On workforce planning, Gartner predicts that by 2027, 75% of hiring processes will include certifications and testing for workplace AI proficiency during recruiting. It frames this as a response to rapid AI innovation and the need for clearer evidence of practical competence.

"D&A leaders should encourage rigorous, data-driven measurement of skills to surface deficits that stand between their AI-ambition and IT workforce readiness," said Sallam.

The prediction points to a more formal approach to AI skills and a shift in recruitment toward validated assessments over self-reported experience.

Governance enforcement

Gartner expects governance to move from policy documents to machine-checkable controls. By 2030, it predicts that 50% of organisations will use autonomous AI agents to translate governance policies and technical standards into machine-verifiable data contracts, automating compliance and policy enforcement.

In a related forecast, Gartner predicts that by 2030, 50% of AI agent deployment failures will stem from insufficient runtime enforcement by AI governance platforms, as well as issues tied to multisystem interoperability. It also warns that, in the near term, ungoverned decisions using large language models will cause financial or reputational loss for enterprises.

"D&A leaders should experiment with data governance agents in low-risk pipelines to orchestrate and automate negotiation processes," said Sallam. "They'll need to validate that agents can correctly interpret context and protocols in a controlled environment before trying to scale further.

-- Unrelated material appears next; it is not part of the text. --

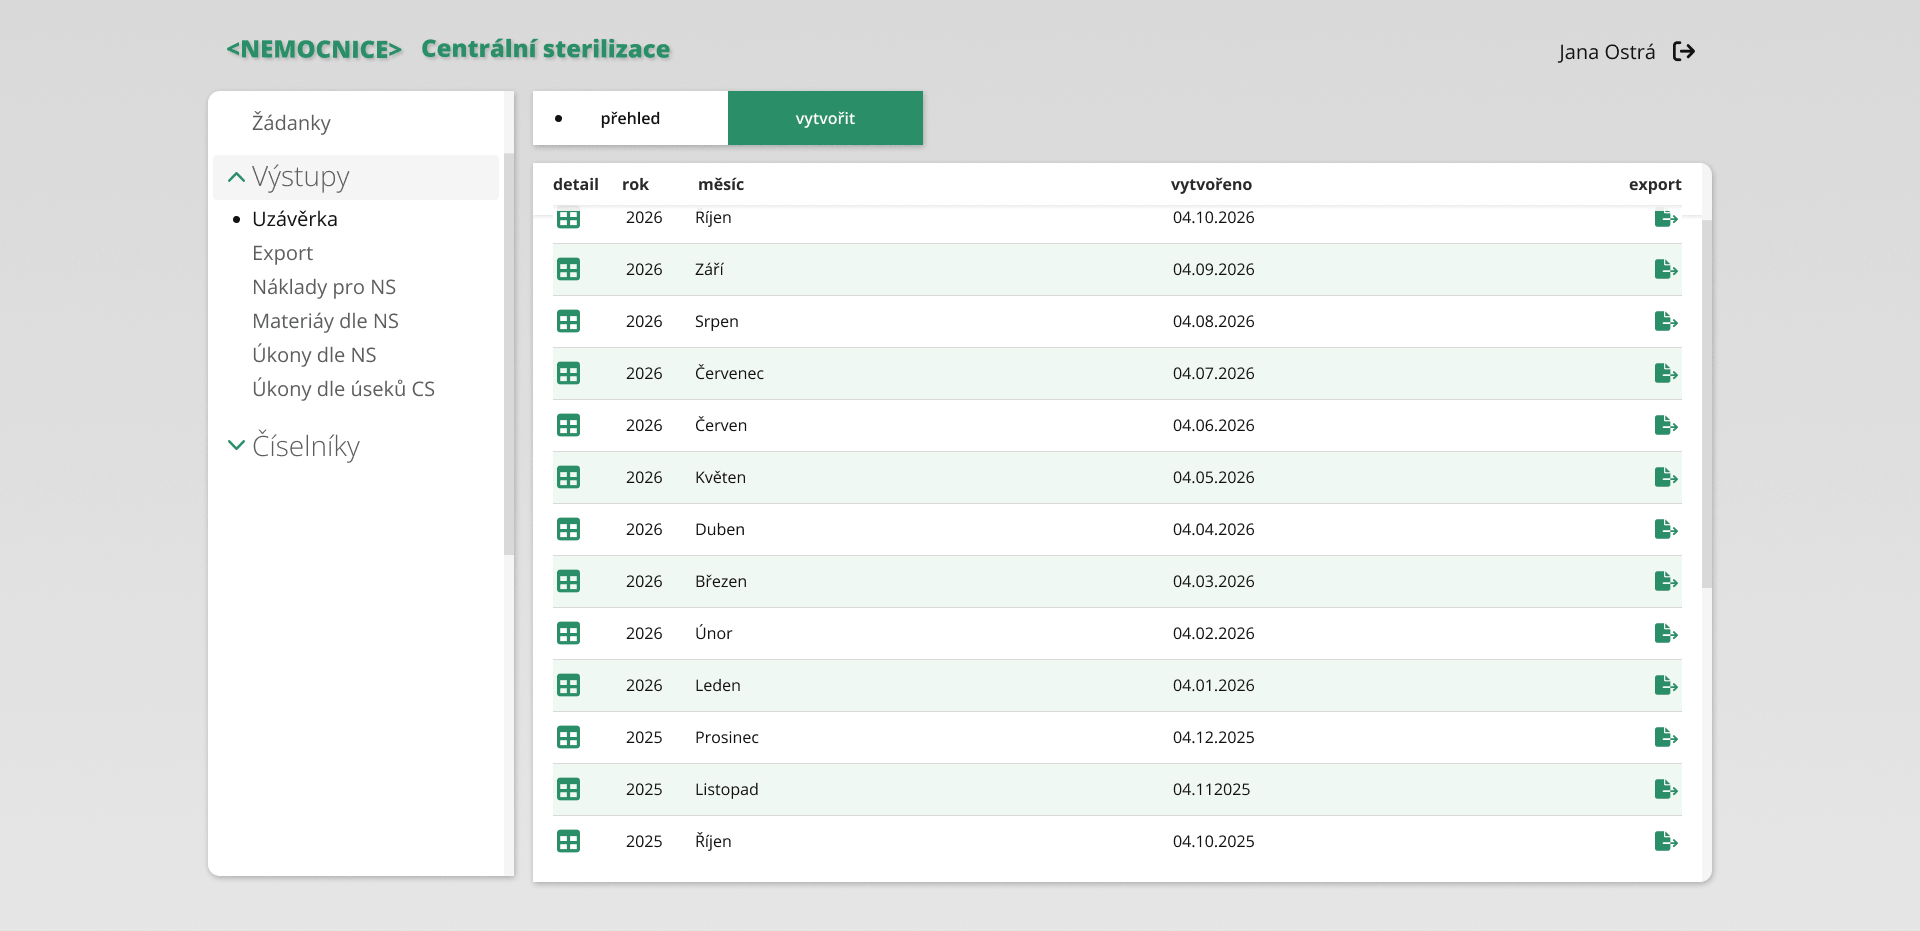Export the Leden 2026 record
Viewport: 1920px width, 931px height.
(1666, 685)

Analytic workflows should also be redesigned to include a required evaluation stage."

Efficiency and roles

Beyond governance and tools, Gartner predicts that by 2030 a new wave of unicorns will emerge, with USD $2 million in annual recurring revenue per employee and billion-dollar-plus valuations. It expects those valuations to be driven by capital efficiency and performance rather than investor capital.

By 2030, Gartner also predicts that 60% of organisations that achieve successful differentiation with AI will be led by executives who prioritise mastery of human relational skills. Separately, it forecasts that by 2028, 50% of content risk roles will shift from legal and cybersecurity to AI engineering as controls become more embedded in development processes.

Gartner analysts are due to discuss AI trends and data and analytics themes at its Data & Analytics Summit events in several cities, including Sydney, London and Tokyo.